Zu den Herausgebern zählt Kirchenrat Frank Mathias Hofmann, der als Beauftragter der pfälzischen und der rheinischen Kirche die Interessen der Kirchen bei der Saar-Regierung in Saarbrücken vertritt. Hofmann erklärte, es sei nach dem Machtantritt Hitlers 1933 zu einer Selbstgleichschaltung der Landeskirche gekommen. Hofmann: „Man verhielt sich loyal zum neuen Staat und förderte ihn aktiv durch kirchenpolitische Maßnahmen etwa durch Zurverfügungstellung der Kirchenbücher für den so genannten „Ariernachweis“ und durch Unterstützung des Zweiten Weltkriegs in Predigten und Verlautbarungen der Landeskirche.“ Es habe „ein erschreckendes Versagen“ gegeben.
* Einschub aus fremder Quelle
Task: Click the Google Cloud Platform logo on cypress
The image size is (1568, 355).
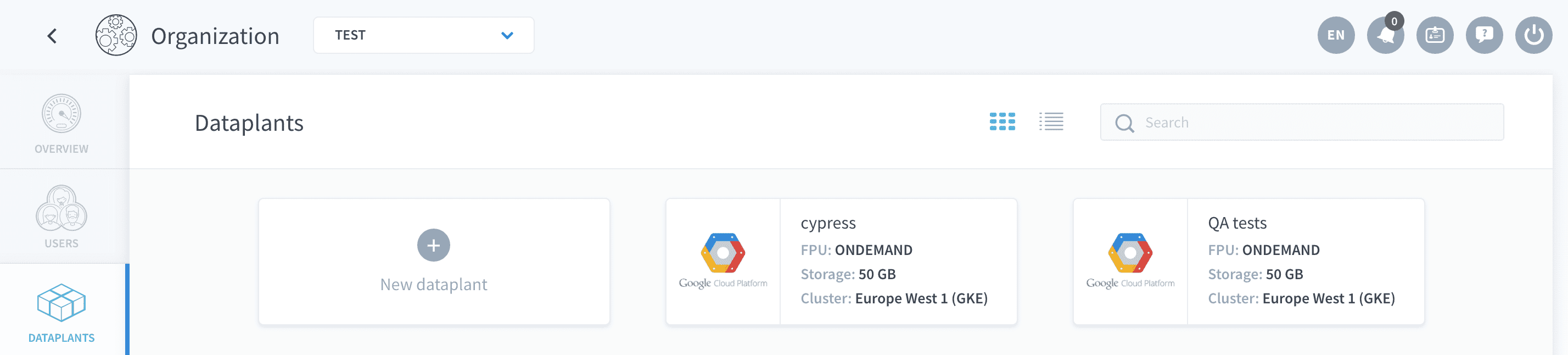Action: 723,261
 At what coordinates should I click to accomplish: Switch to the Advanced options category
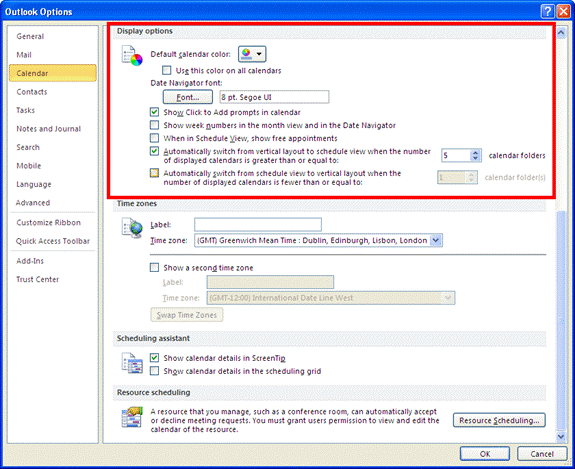pos(33,202)
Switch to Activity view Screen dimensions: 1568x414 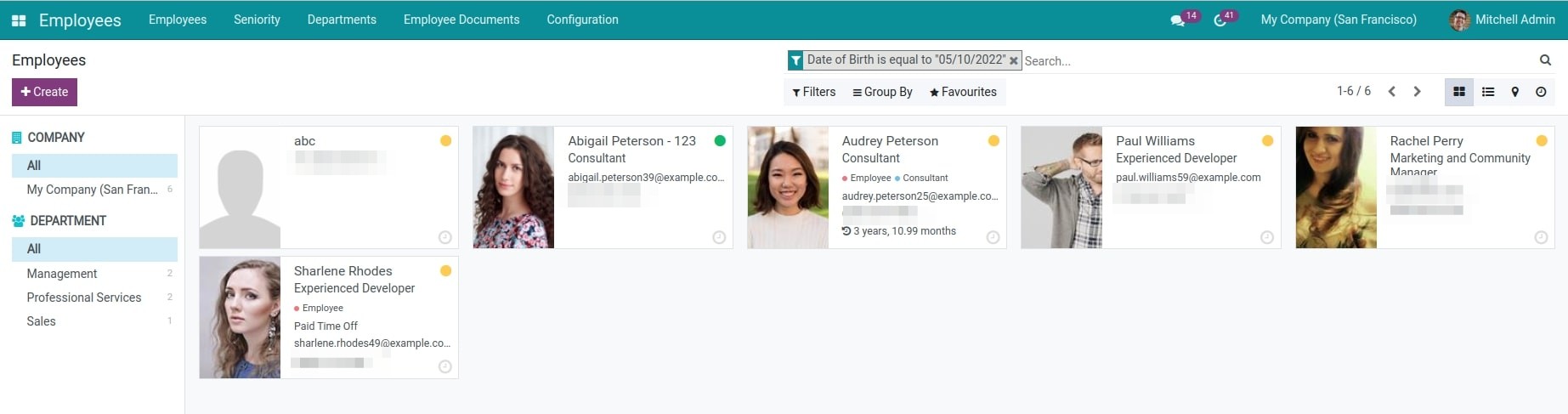pos(1541,92)
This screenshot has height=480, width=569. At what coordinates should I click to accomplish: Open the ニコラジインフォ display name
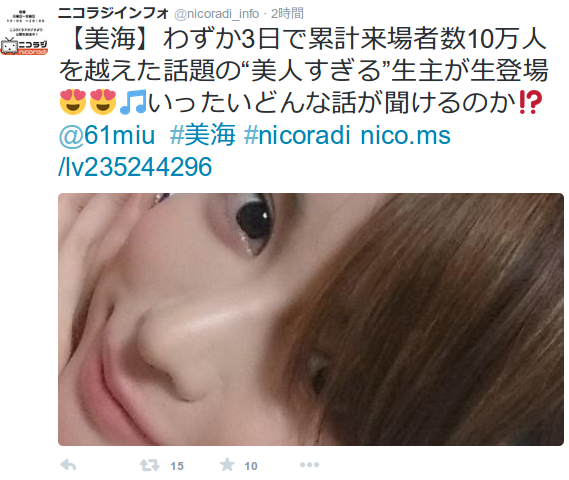[x=114, y=13]
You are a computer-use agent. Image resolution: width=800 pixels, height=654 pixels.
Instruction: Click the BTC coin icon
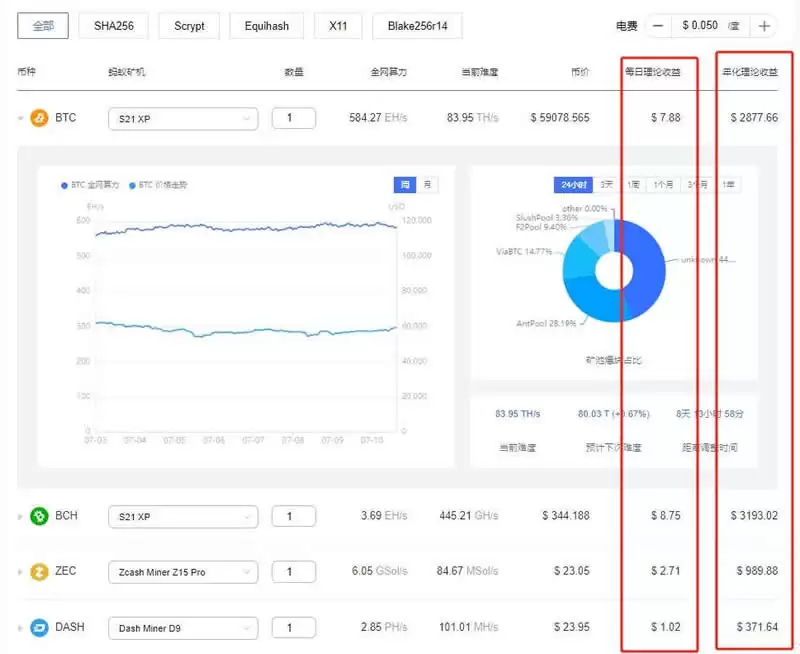[x=38, y=117]
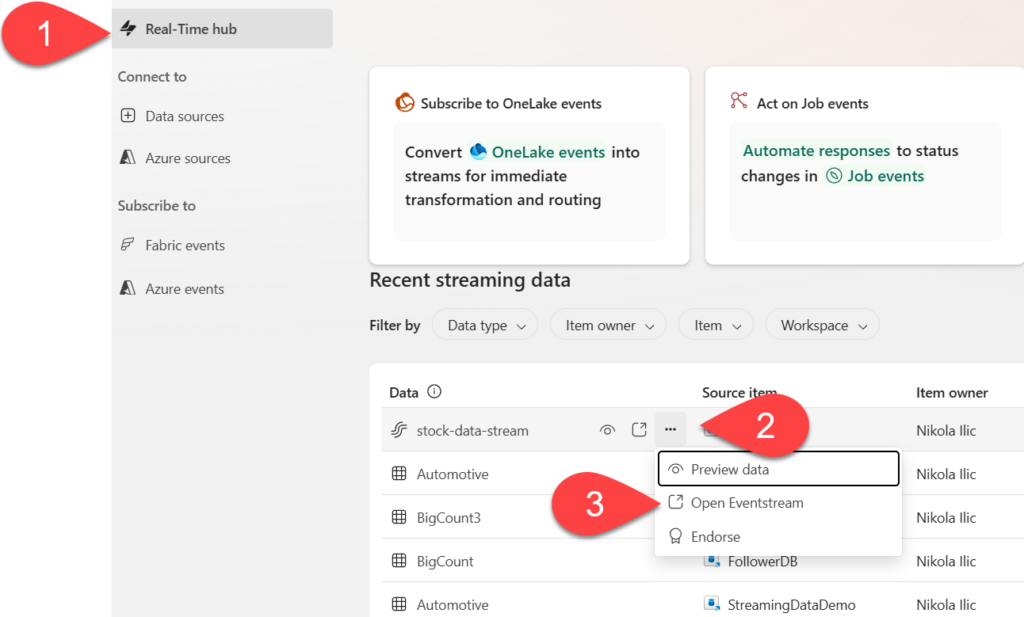Image resolution: width=1024 pixels, height=617 pixels.
Task: Expand the Data type filter dropdown
Action: 485,325
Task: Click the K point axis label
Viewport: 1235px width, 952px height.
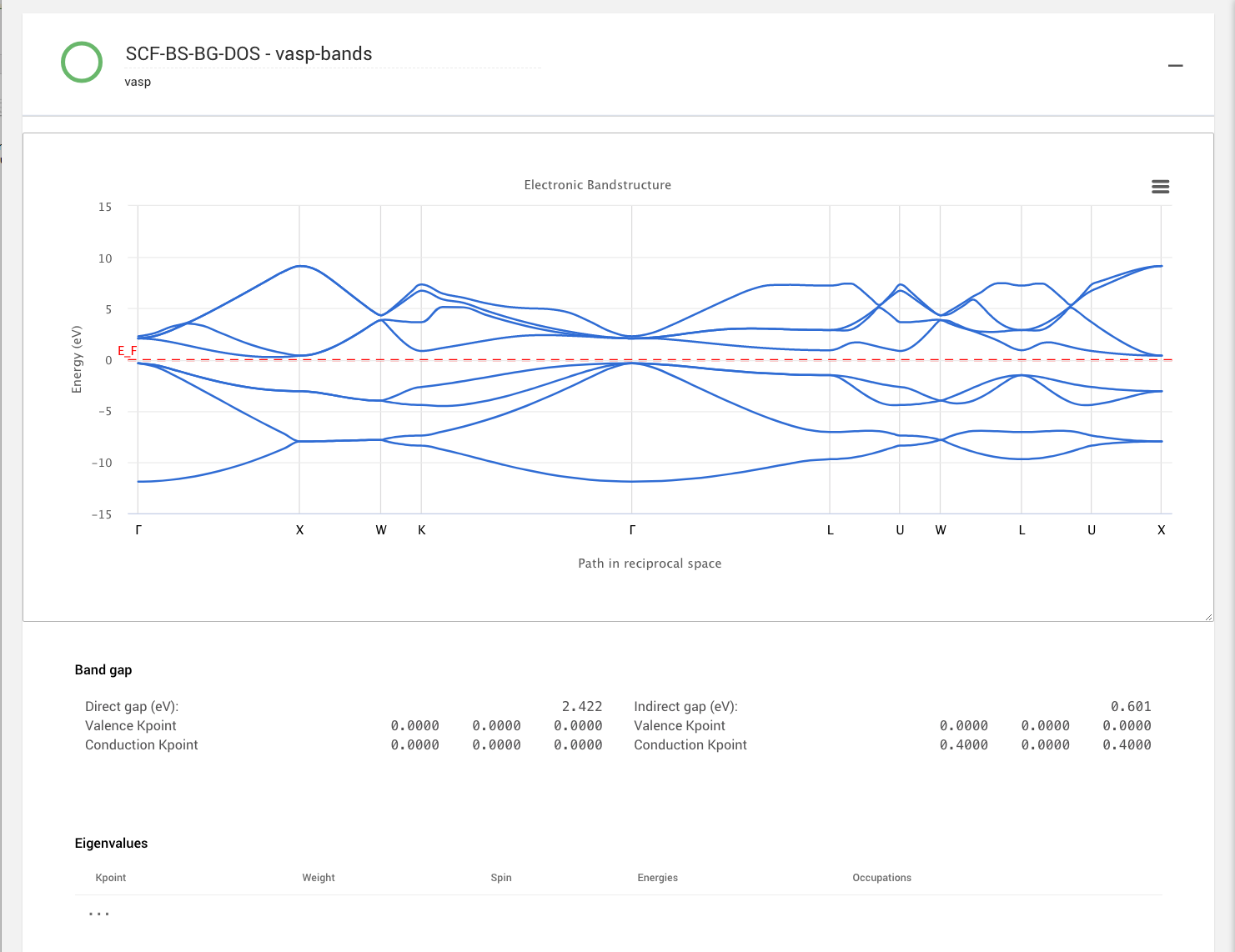Action: click(422, 530)
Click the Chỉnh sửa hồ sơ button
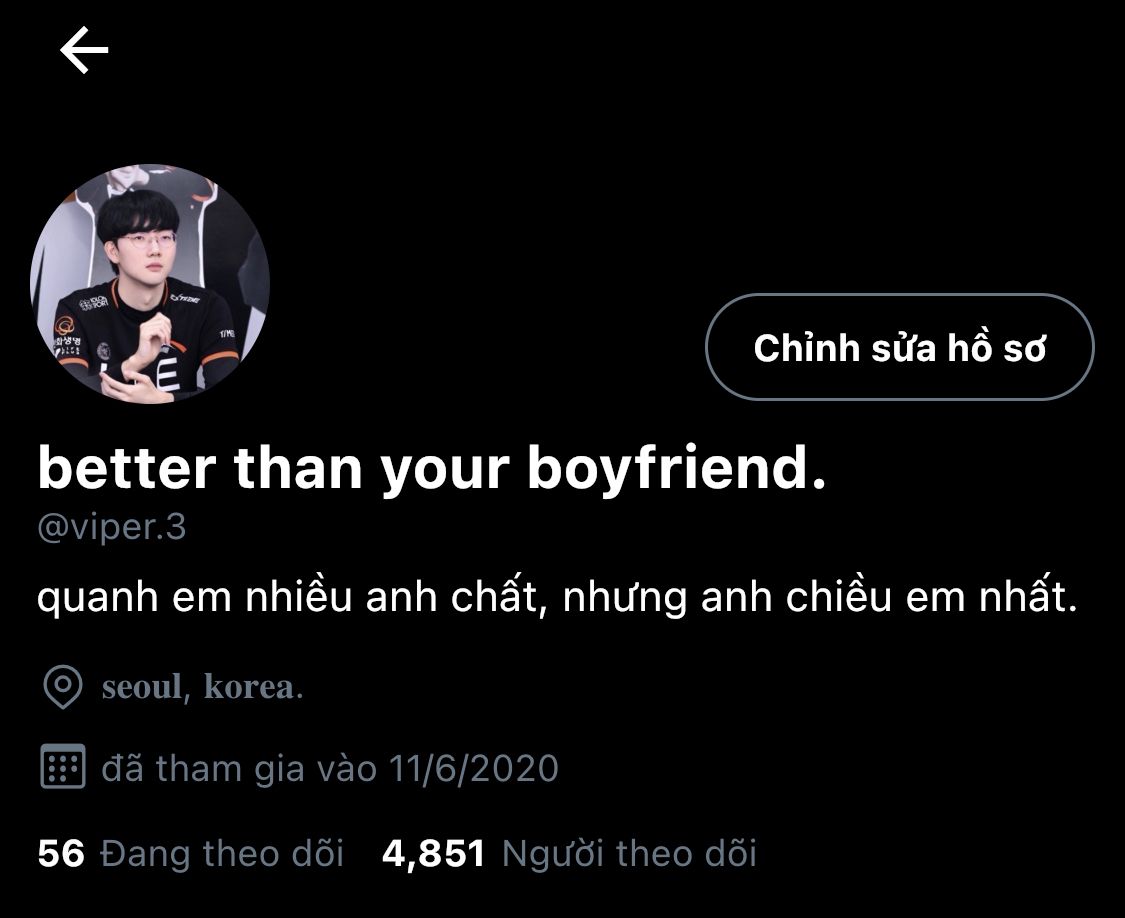 [x=900, y=347]
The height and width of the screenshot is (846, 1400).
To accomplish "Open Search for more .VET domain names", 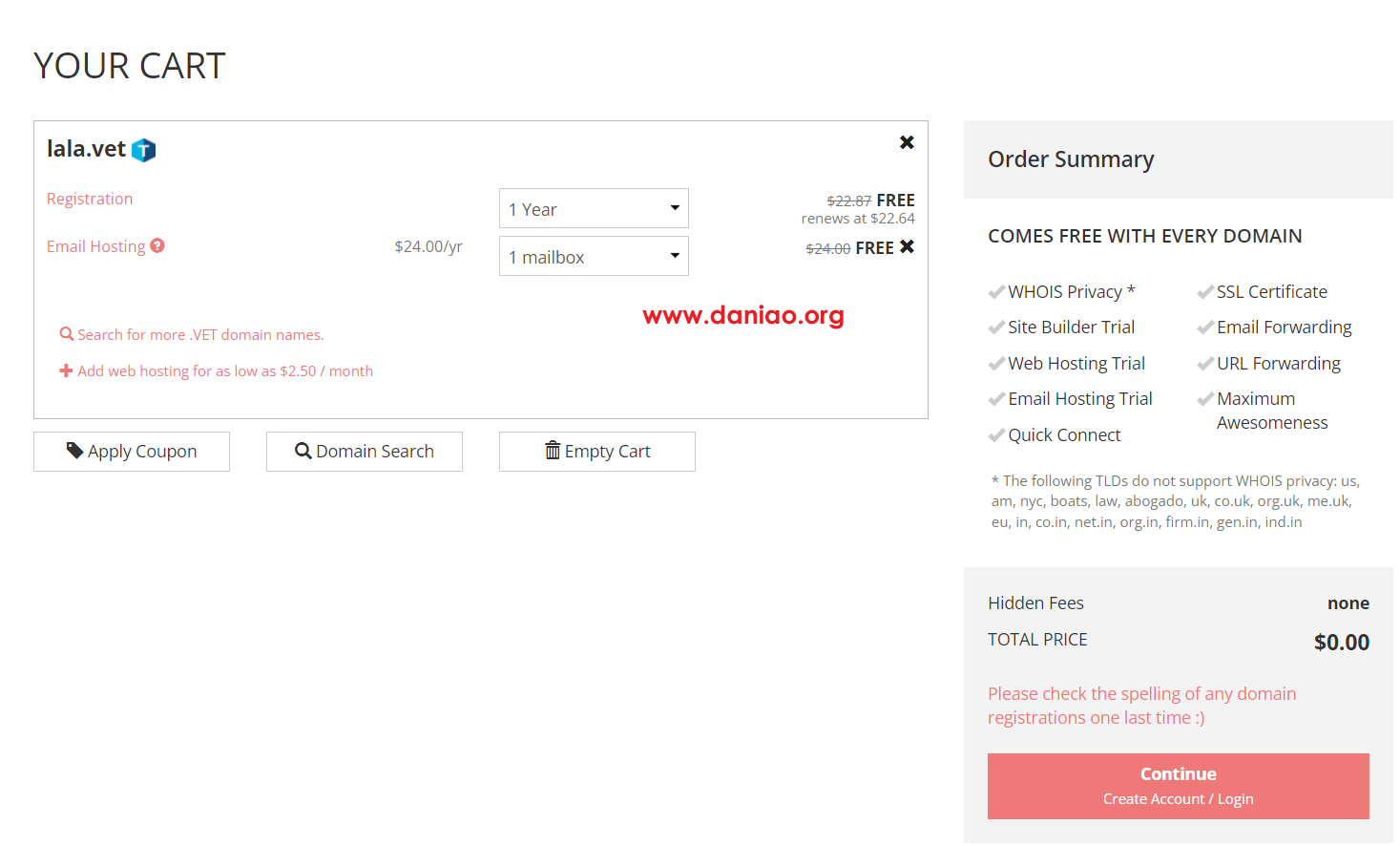I will click(200, 334).
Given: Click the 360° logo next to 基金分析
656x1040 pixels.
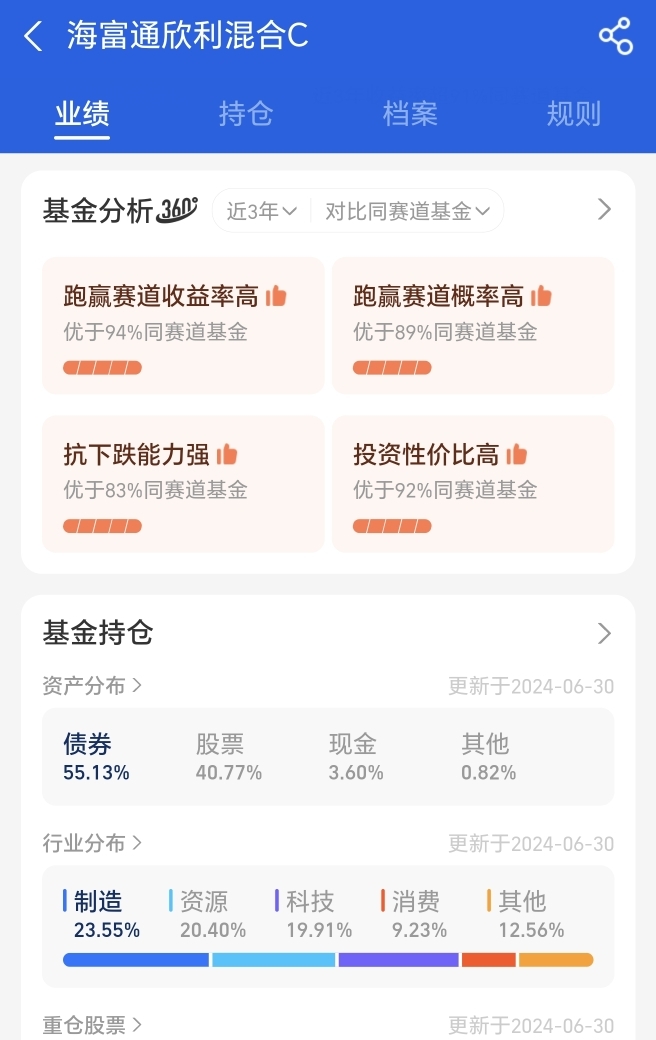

Zu den Autoren des Nachschlagewerkes zählen unter anderem auch der Kaiserslauterer Historiker Roland Paul, der sich mit der Judenfrage befasste. Professor Joachim Conrad aus Püttlingen beschrieb die Selbstgleichschaltung und Eingliederung der Pfälzischen Landeskirche in die Reichskirche. Jörg Rauber aus Rohrbach befasste sich mit der Bedeutung der Saarfrage und des Sonderstatus der saarpfälzischen Gemeinden bis zur Rückgliederung 1935. Der Historiker und SZ-Redakteur Jürgen Karl Neumann aus Einöd beschreibt den Werdegang von Pfarrer Willy Oeffler aus Bexbach, später Schwarzenbach-Wörschweiler-Schwarzenacker. Er weigerte sich unter anderem, in Breidenbach einen NSDAP-Funktionär in der Gemeinde zu beerdigen; zudem lehnte er es in seinen Predigten ab, „Hitler als seinen Führer“ anzuerkennen. Oeffler wurde mehrfach von der Gestapo misshandelt. Saarnahe Themen kommen in dem neuen Standardwerk von der aus Homburg stammenden Doris Lambert-Perry zu Pfarrer Karl Essenbon. Die Mainzer Lehrbeauftragte für Geschichte, Monika Storm, beleuchtete aufwändige Kirchenbauprojekte in der Pfalz während der NS-Zeit, darunter die „nationale Dankeskirche“ in Rohrbach, aber auch die Geschichte des Baues der „Saarbefreiungskirche in Homburg-Beeden“ oder dass in Limbach ein protestantisches Pfarrhaus 1936 gebaut wurde. Für Hofmann ist mit dem Buch erst ein Schritt getan. „Nun müsste die Kirche, die damals regimekritischen Pfarrer rehabilitieren“, fordert der Theologe Hofmann. Er regte an, eine Förderung lokalgeschichtlicher Arbeiten zur kirchlichen und diakonischen Geschichte in der NS-Zeit zu gründen.